Cold, cold, cold. Ben went over toward the Southern Catskills and did Lundy Road — totally out of the question right now, as is his refreshing dip in a waterfall, which would currently result in death from falling/concussion and bleeding to death long before hypothermia. Instead I went down Foordemoore Road, meeting up with Port Ben Road and re-joining virtual, asynchronous Ben after a few miles.

Foordemoore Road is sketchy even in the summertime, and it was really special today. Giant potholes full of ice, piles of sand, massive chunks of road surface that have become disincorporated from the road itself, etc. Luckily, I was too cold to care. I never before realized what a long, gradual descent Foordemoore Road is. By the time I got to the prison in Napanoch, I was dying to start climbing again.

Ben took a photo of the prison, but I didn’t stop, because there were a bunch of C.O.’s milling around and I didn’t feel like getting interrogated or shot.
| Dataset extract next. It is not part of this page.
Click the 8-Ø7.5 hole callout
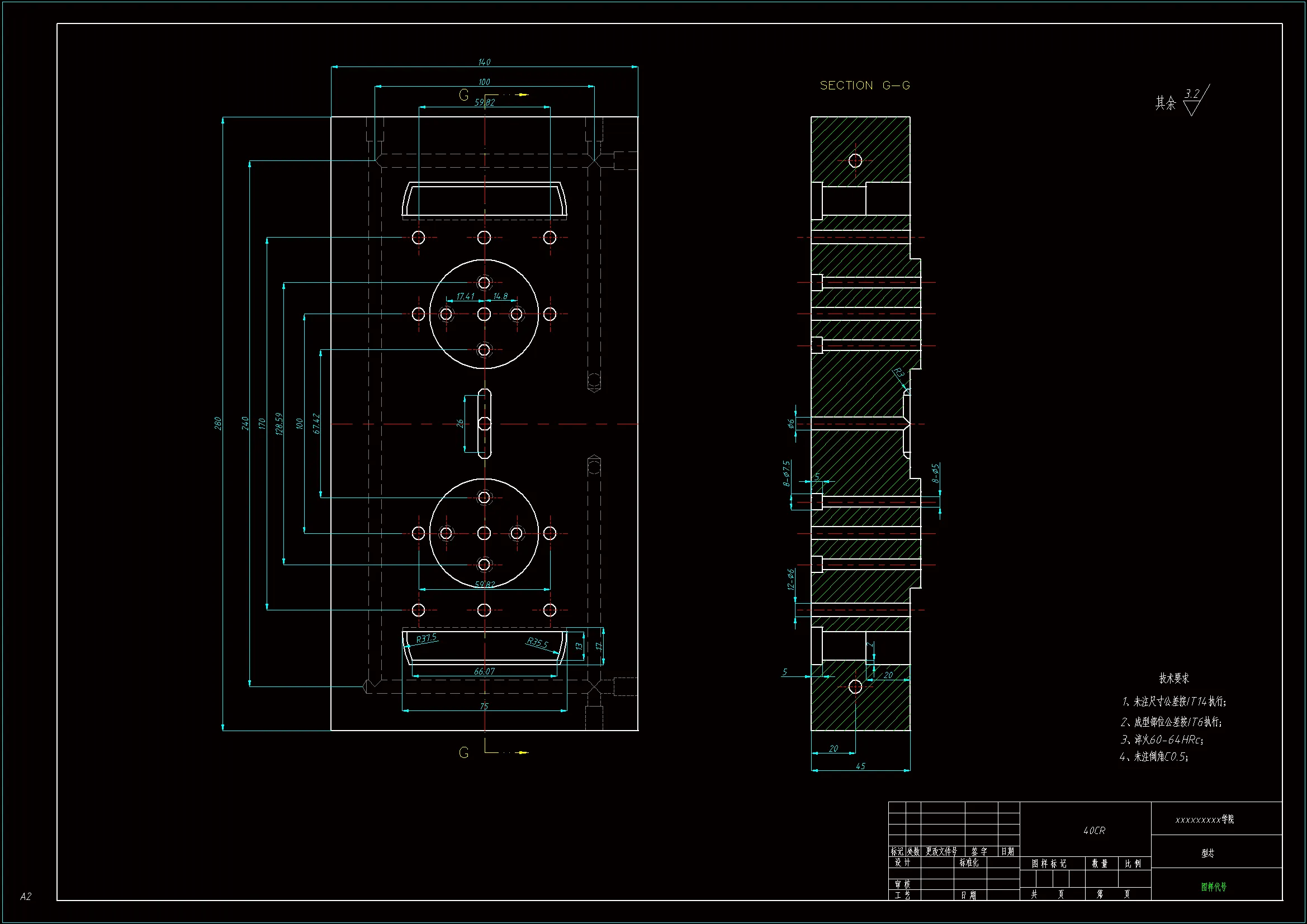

Maybe there was a prison break. Mercifully, the road turns up at the prison, because all I wanted to do was get some HR BPM’s going.

The long climb to Sam’s Point really starts here, though you can also start from the middle of Ellenville, or from Route 52. According to some web site somewhere, this is the longest climb on a paved road in the Hudson Valley, or in the Catskills, or some other set of qualifiers. That may be true by the numbers, though there are other climbs that take longer to get up and are much tougher (like Sugarloaf), but South Gully is definitely a classic climb, and one of my favorites. It starts and ends steep, and has a number of steep parts in the middle, but it’s varied and interesting, and never relentlessly brutal the way most Catskills superclimbs are.

Plus, climbing South Gully in the wintertime is like going to the beach!

22. Mt Meenagha Road

meenagha

I did some quick back of the envelope estimates, and calculated that there are about 800 billion tons of sand on the climb. Most places, there was a sort of line to follow, where some terrified driver had locked ’em up going down the hill and dredged a canal through the sand with his smoking tires, so I followed that. Of course, that meant climbing in the descending lane, but I didn’t see any cars, because you’d have to be insane to drive this road in these conditions.

I lost traction many times on the climb, but luckily managed to stay clipped in the whole way. The interesting thing about this knee injury is that it doesn’t hurt so much when cycling, in fact riding seems to help it feel less stiff, but the twisting motion required to unclip the pedals is horrible and must be avoided at all costs. (I’m actually still clipped into the left pedal now, writing at my computer, and shortly I’ll be sleeping with the bike still attached to my foot.)

29 minutes after taking the previous photo, I hit the ride’s maximum elevation on Sam’s Point Road. I hooked a right and rolled down to the lovely stone church in Cragsmoor. This is one of the only places in the region where you can do a big climb, then look down on what you just climbed. For your photographic pleasure, I braved the frozen resin in my cycling boots. If I had slipped, I would have ended up back in Ellenville.

stone church

Interestingly, the descent off of Sam’s Point didn’t feel nearly as unbearably cold as the earlier descent off of Minnewaska. Either I was becoming permanently insensate, or it was warmer on the east side of the ridge than the west. Regardless of the reason, I’ll take it. A few miles of descending, some lovely rolling terrain on Oregon Trail and Indian Springs Road, then a 20-mile more-or-less straight shot home.

Thanks, Ben, for your fine guest post last week, and for providing me a reason to saddle up today. Otherwise it would have just been mumblety-peg again.